When parents get divorced and have to split up parenting time or physical custody of their children, there are many different factors that the court will use. If parents cannot come to an agreement on their own, the court can make a ruling. Some of the factors they may consider include mental and physical health, special needs, cultural considerations, evidence of abuse, parental roles, extended family members and the like.
But what about where the child goes to school? This is often very important to children themselves. But the custody situation may make it difficult for the child to continue attending the same school. Is the court going to take that into account when deciding where the child should live and what schedule the custody arrangement should use?
The need for stability
Although what school the child attends may seem like a minor issue to parents, it can be considered by the court. One of the factors that they look at is how difficult it will be for the child to adjust to a different community, a new school or new extracurricular activities.
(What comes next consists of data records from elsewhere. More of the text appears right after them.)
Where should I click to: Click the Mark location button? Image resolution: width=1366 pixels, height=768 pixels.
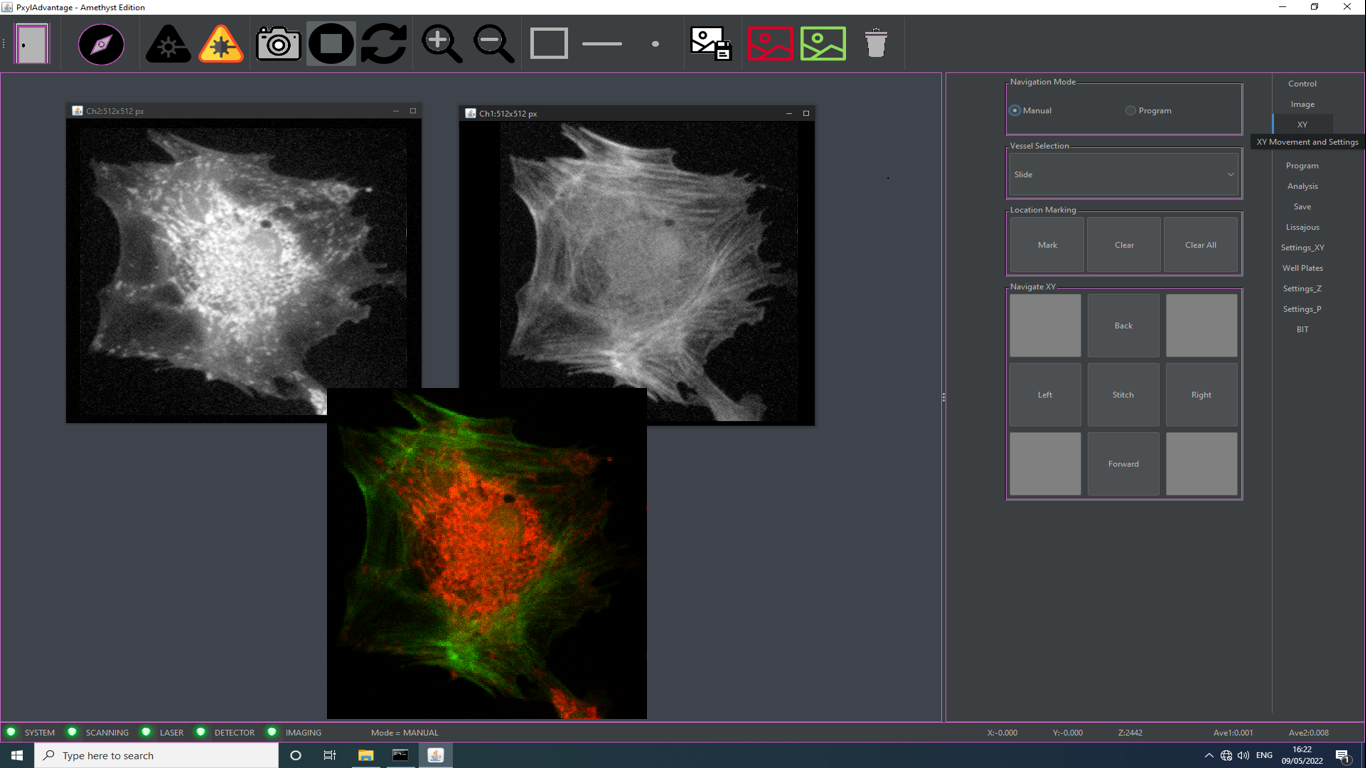(x=1047, y=245)
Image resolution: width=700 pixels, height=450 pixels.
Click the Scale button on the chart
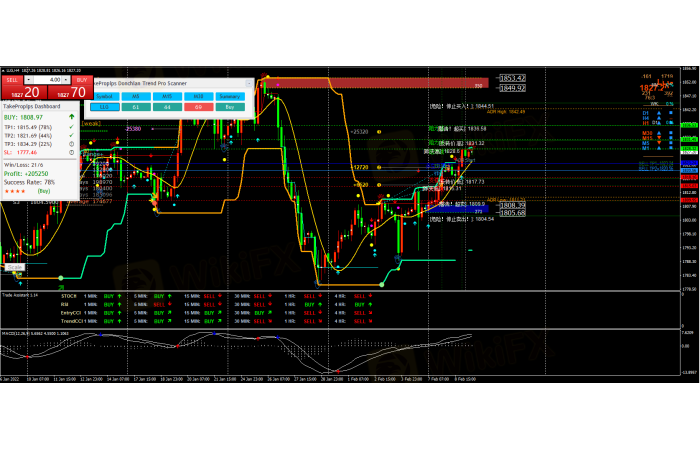(x=15, y=267)

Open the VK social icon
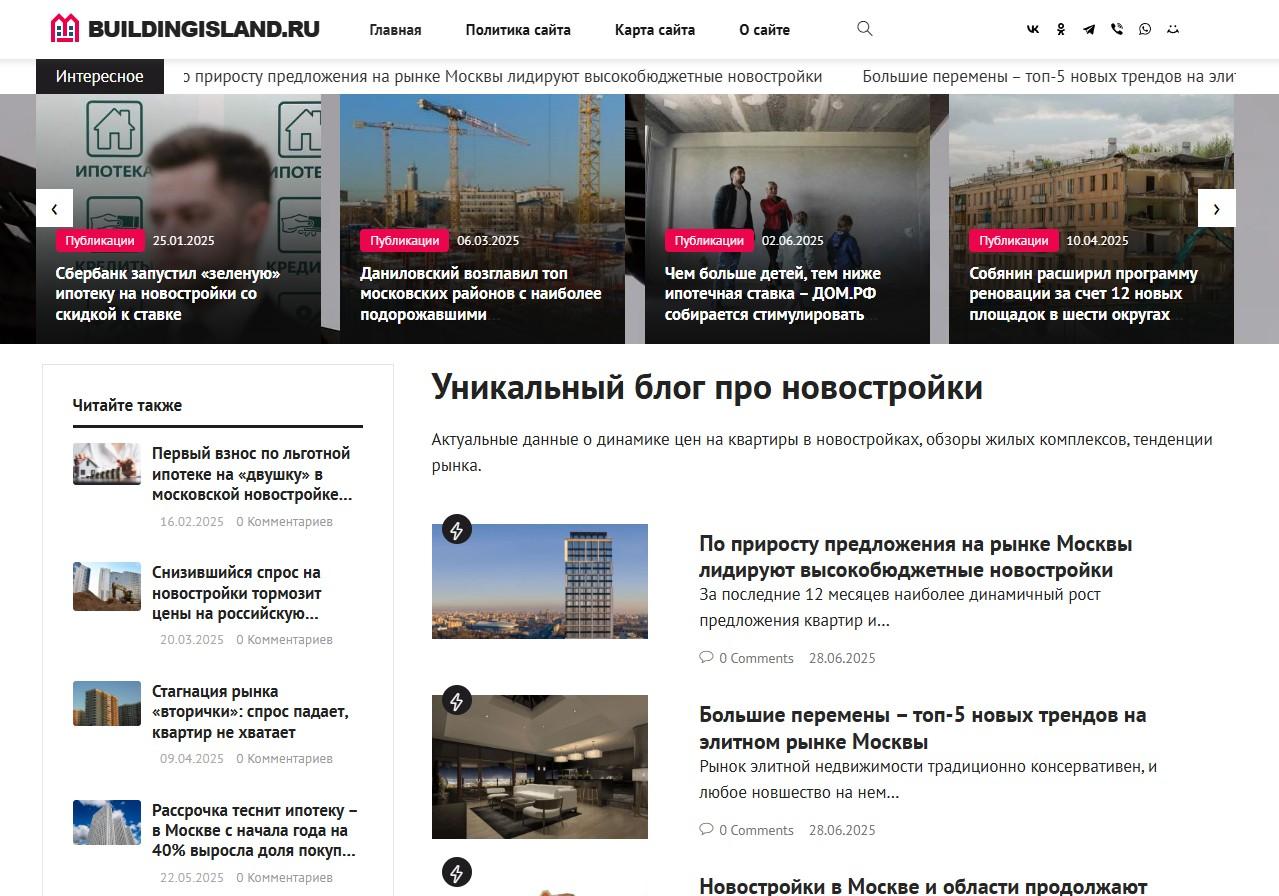[x=1033, y=29]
For example, say that the child is heavily involved with sports. They’ve been on the same basketball team since they were in eighth grade. All of their friends attend the school. While they technically could start going to a different school, it may be very emotionally difficult for them to have to leave their team, their friends and this familiar setting.
After all, one of the other factors that the court will look at is the stability that can be provided for the children. Both stability and security are very important for kids in this situation, and the court tries to limit the amount of changes in a child’s life.
Splitting up parenting time can be rather difficult. Those involved need to understand all of their legal rights.